The Quincy Smelter site in Ripley, part of the Keweenaw National Historical Park but owned by Franklin Township, was open for tours last weekend. Although I’ve been busy hitting the books and writing the first chapter of my thesis (thus not updating this site very often), I was able to swing down and catch an afternoon tour last Saturday. Below you will find a few samples of photos from that day. For more information about touring the Quincy Smelter site please visit the Quincy Smelter Association’s blog. Tours are typically offered sporadically throughout the summer and fall. The last time to see the tour this year is on October 12 from 12-4. Tours begin every hour on the hour. I hope to resume my “Today in the Strike” posts by next week.
While combing through newspapers trying to find tidbits on the strike I came across a Chicago Tribune article called “Mining the U.P.’s Photogenic Pictured Rocks.” Published in the October 13, 1985 edition of the paper, the article examines signage and tourism in the U.P. Although there is a heavy focus on the Pictured Rocks, including misconceptions as to what the tourist site is, the types of leisure Munising offers, etc, there is also a list of other “worthwhile” destinations in the U.P.
Copper Harbor is billed as a one-time mining town turned tourist trap, highlighting Fort Wilkins. Houghton is described as the site of the first great mineral strike and the copper bearing rocks are noted for their age. Tech’s mineral collections also receive a nod.

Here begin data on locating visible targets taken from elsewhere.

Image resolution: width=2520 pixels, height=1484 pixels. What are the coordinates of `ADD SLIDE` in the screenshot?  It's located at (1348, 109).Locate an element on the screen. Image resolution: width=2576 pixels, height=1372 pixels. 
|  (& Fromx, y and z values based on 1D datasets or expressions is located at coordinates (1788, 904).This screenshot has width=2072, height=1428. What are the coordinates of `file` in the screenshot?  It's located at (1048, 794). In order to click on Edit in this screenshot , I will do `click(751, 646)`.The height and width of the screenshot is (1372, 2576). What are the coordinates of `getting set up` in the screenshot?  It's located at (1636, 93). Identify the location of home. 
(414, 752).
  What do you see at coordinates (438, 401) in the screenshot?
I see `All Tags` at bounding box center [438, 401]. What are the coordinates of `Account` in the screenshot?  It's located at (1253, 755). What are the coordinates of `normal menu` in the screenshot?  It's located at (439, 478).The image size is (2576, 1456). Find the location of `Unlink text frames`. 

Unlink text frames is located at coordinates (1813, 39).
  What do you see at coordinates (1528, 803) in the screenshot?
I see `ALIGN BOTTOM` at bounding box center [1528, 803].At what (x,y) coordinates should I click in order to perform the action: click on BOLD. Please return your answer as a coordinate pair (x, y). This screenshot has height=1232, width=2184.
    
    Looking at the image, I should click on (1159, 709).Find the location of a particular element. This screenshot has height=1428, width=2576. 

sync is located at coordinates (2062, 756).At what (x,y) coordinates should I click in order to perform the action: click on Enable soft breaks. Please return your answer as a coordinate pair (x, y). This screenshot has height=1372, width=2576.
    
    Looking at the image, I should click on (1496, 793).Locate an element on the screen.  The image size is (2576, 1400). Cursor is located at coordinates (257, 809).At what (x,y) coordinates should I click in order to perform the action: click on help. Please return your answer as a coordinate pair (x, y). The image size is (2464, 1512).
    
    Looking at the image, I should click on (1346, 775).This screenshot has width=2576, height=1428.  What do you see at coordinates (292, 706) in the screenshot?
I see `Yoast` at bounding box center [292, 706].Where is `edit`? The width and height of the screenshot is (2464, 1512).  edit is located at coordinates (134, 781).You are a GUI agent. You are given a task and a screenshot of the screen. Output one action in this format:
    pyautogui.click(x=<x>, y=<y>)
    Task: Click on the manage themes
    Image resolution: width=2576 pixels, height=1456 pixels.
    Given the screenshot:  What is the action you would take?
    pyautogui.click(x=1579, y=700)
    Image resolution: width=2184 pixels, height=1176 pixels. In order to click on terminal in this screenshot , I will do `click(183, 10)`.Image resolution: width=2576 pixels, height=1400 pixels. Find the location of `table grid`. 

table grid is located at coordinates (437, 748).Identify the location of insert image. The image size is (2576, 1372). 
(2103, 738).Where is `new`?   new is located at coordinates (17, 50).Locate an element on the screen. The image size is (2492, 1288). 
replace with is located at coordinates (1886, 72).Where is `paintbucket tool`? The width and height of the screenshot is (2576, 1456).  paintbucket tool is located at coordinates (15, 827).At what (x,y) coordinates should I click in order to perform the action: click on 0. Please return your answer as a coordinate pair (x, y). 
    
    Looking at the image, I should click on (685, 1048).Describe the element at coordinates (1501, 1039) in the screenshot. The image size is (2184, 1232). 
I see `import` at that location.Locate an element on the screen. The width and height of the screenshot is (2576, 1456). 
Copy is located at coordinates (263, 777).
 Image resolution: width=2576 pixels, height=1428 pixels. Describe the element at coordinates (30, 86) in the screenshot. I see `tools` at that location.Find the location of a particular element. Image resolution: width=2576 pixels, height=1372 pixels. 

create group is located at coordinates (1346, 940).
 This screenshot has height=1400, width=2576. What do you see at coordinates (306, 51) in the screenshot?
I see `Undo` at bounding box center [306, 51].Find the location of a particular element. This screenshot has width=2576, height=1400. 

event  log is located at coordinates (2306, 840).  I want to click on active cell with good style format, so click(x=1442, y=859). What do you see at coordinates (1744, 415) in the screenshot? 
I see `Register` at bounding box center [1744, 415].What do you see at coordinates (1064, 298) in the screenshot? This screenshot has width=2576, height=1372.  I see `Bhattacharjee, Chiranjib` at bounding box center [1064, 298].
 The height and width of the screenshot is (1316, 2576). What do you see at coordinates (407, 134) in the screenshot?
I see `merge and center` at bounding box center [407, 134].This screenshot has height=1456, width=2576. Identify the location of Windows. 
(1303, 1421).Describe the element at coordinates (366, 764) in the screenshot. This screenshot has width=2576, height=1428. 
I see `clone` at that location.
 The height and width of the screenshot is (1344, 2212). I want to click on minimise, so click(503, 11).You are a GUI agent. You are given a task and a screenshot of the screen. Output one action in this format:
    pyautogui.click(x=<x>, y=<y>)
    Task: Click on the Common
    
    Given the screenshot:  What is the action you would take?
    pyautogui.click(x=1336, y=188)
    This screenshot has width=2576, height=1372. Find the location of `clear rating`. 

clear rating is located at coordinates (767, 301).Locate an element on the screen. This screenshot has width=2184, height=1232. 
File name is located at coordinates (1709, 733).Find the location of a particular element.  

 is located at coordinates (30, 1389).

Seeing the general nature in which Copper Country destinations are described, even despite the buzzword use of mining in the article title, this article says little about the riches the area truly offers. Isn’t the essence of good tourism writing that of ample description? Of course you want to give straightforward information as to where, when, and how to visit things, but don’t you also want to entice your reader to visit those sites you mention? In my lifetime I have seen the signage in the Copper Country, Houghton and Keweenaw county especially, take a turn towards greater text, prominent roadside visibility, and increased interpretation. Tourist sites and roadside historical markers have increasingly been transformed into heritage sites in that they are not only something curious or interesting for tourists to look at but they are also striving to bestow some information or food for thought upon the viewing public. I wonder how the Tribune article would be presented if it were written today? Of course I would like to hope that there would be greater billing for the strike commemoration in the Copper Country, but it seems there could also be a greater focus on the meaning of heritage sites beyond describing them as historical novelties.